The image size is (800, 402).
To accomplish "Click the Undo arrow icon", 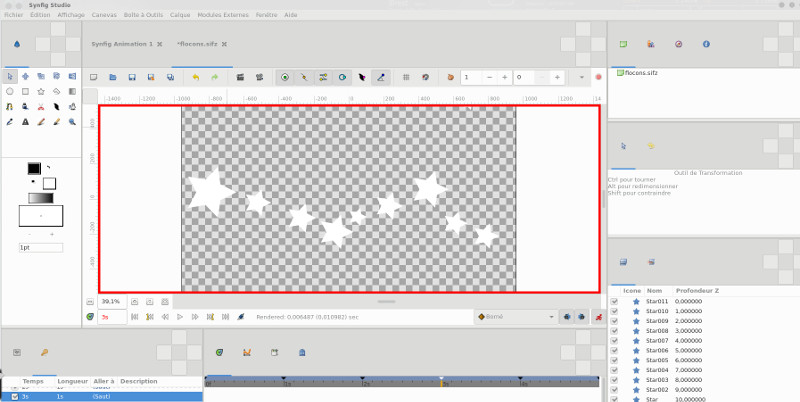I will click(x=195, y=77).
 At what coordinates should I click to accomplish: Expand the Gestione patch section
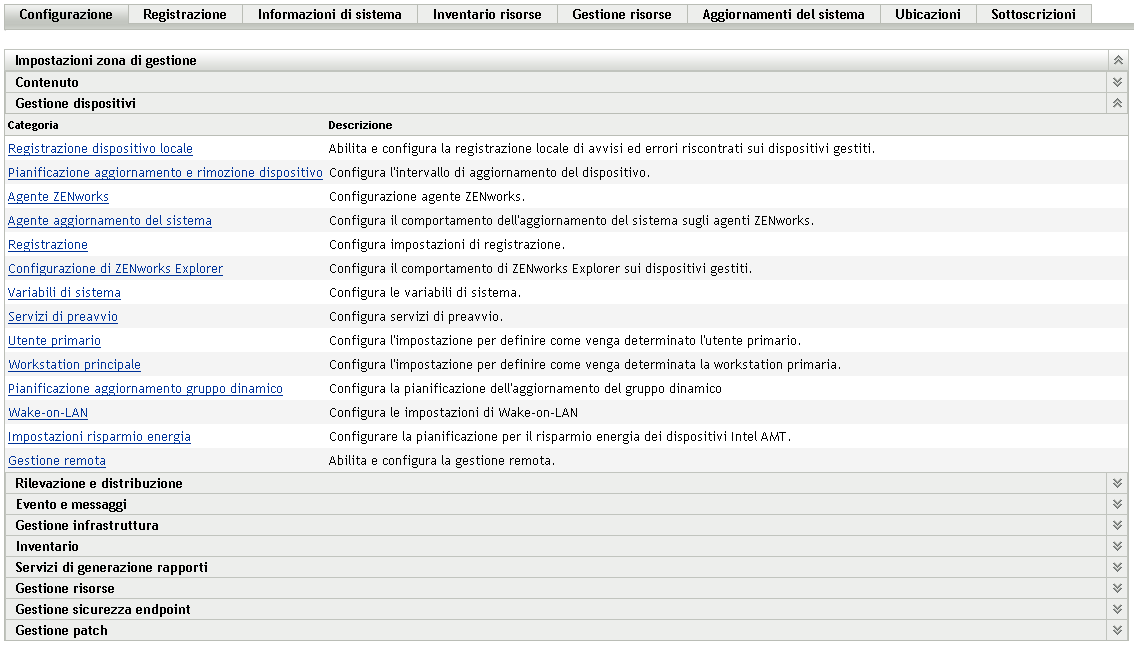click(1116, 630)
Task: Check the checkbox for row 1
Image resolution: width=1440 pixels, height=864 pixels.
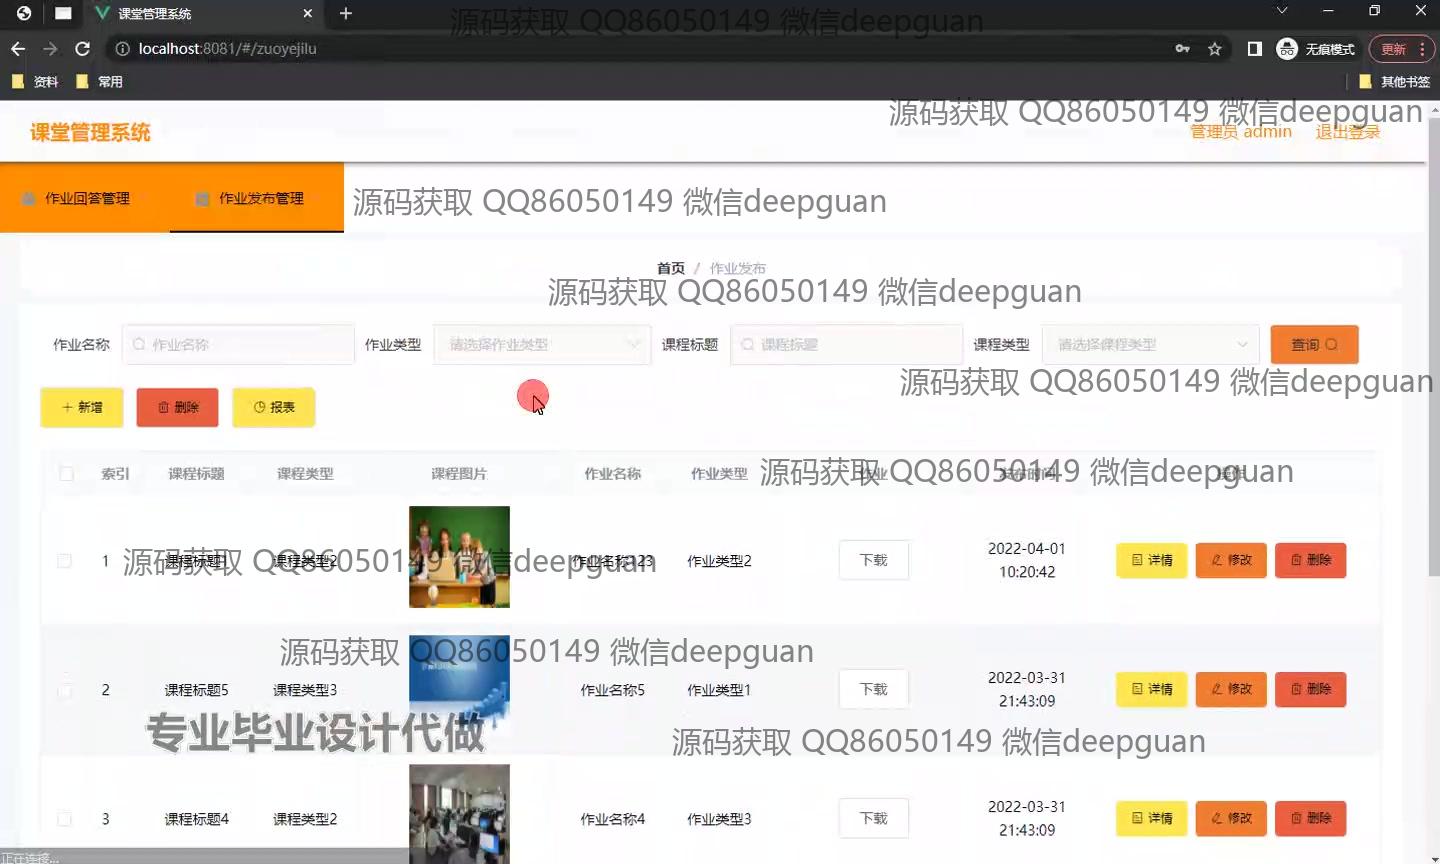Action: tap(65, 561)
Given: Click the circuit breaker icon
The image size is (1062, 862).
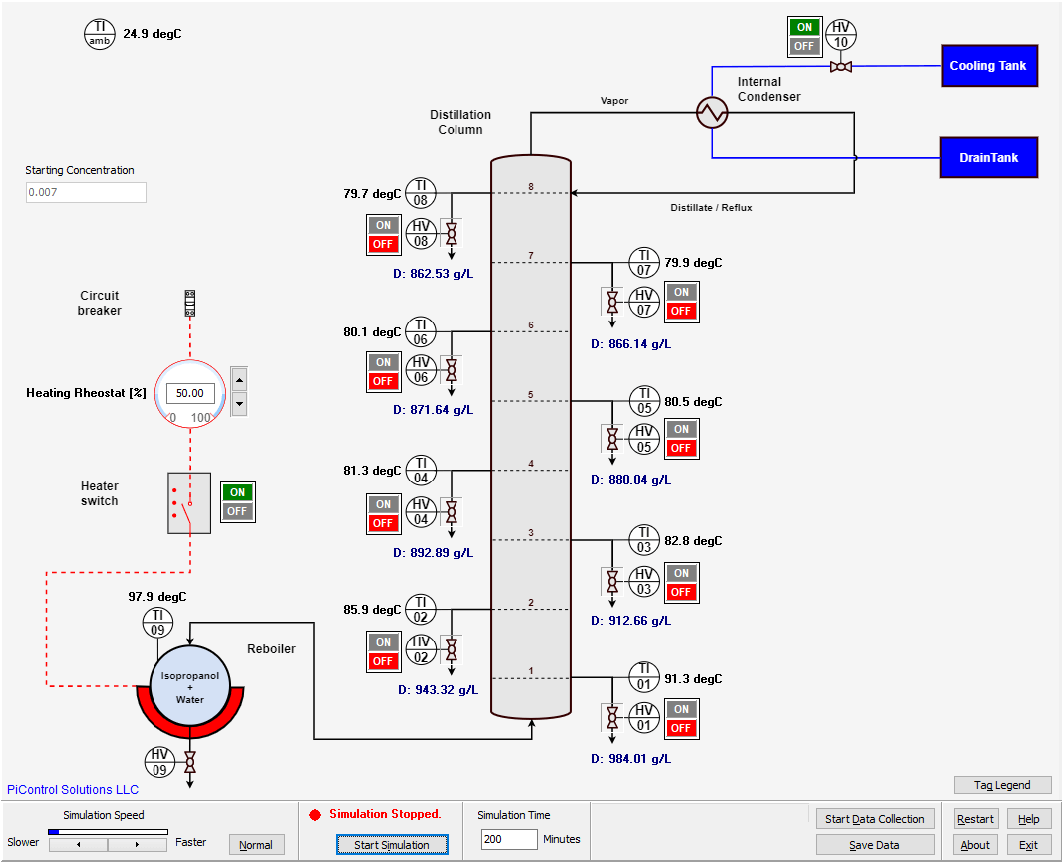Looking at the screenshot, I should (x=189, y=304).
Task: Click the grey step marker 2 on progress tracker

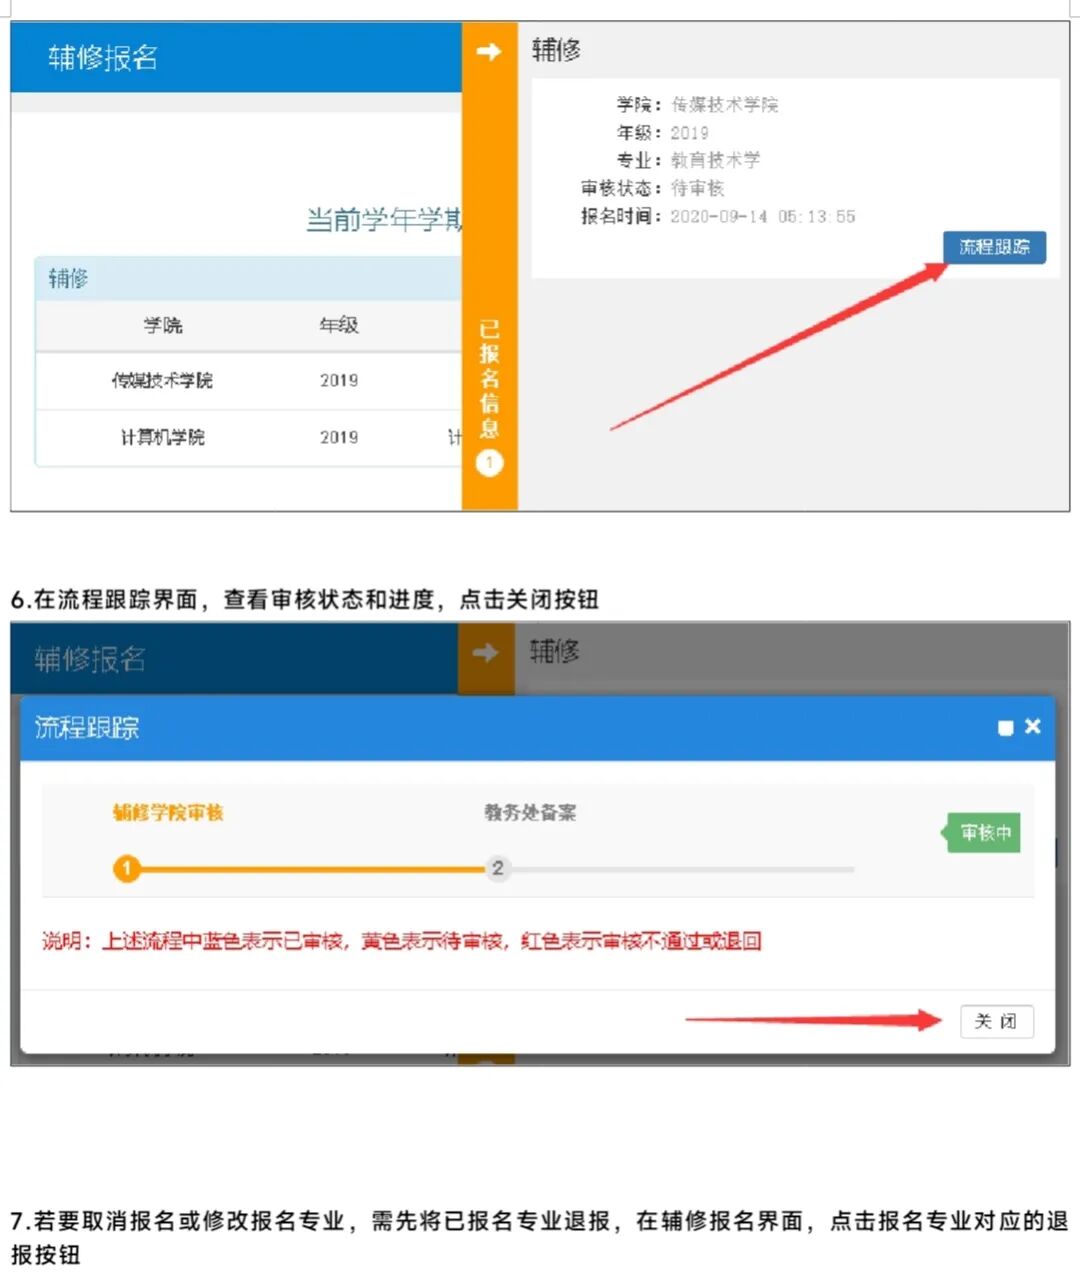Action: coord(498,869)
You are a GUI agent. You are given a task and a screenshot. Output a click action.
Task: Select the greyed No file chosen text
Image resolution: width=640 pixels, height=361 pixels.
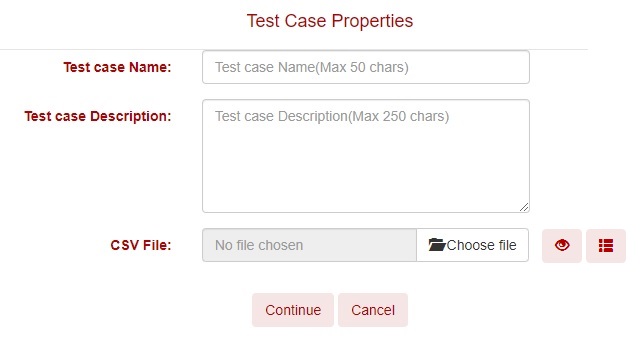pyautogui.click(x=259, y=245)
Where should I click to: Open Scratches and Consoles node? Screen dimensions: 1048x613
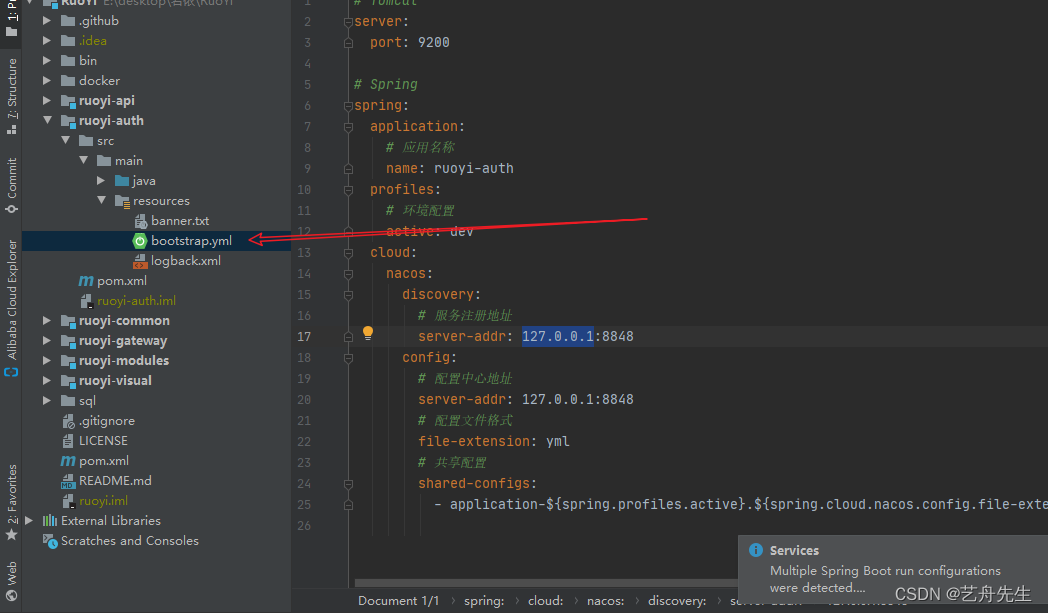129,541
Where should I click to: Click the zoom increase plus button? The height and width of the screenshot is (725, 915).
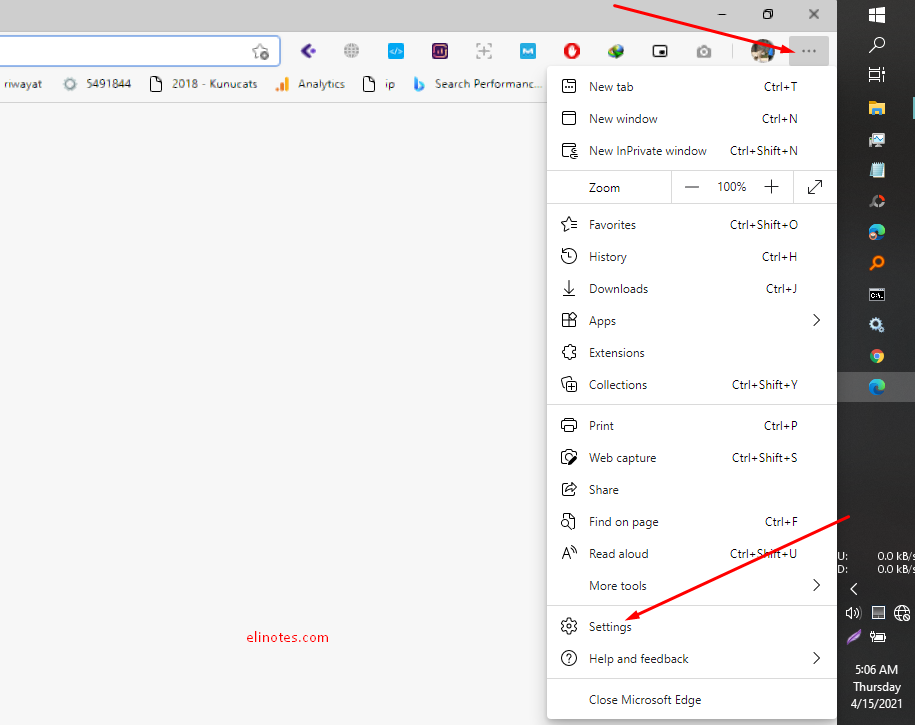(771, 187)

» What the task requires:
Please restate word for word each line from the one containing "At what coordinates" to the end of the data above, without the pictures.

» Solution to this exercise:
 At what coordinates should I click to accomplish: Expand the Gestione patch section
click(1116, 630)
Task: Check the checkbox for row 1
Image resolution: width=1440 pixels, height=864 pixels.
Action: tap(65, 561)
Given: Click the circuit breaker icon
The image size is (1062, 862).
Looking at the screenshot, I should (x=189, y=304).
Task: Click the grey step marker 2 on progress tracker

Action: coord(498,869)
You are a GUI agent. You are given a task and a screenshot. Output a click action.
Task: Select the greyed No file chosen text
Image resolution: width=640 pixels, height=361 pixels.
pyautogui.click(x=259, y=245)
Where should I click to: Open Scratches and Consoles node? Screen dimensions: 1048x613
129,541
Where should I click to: Click the zoom increase plus button? The height and width of the screenshot is (725, 915).
(771, 187)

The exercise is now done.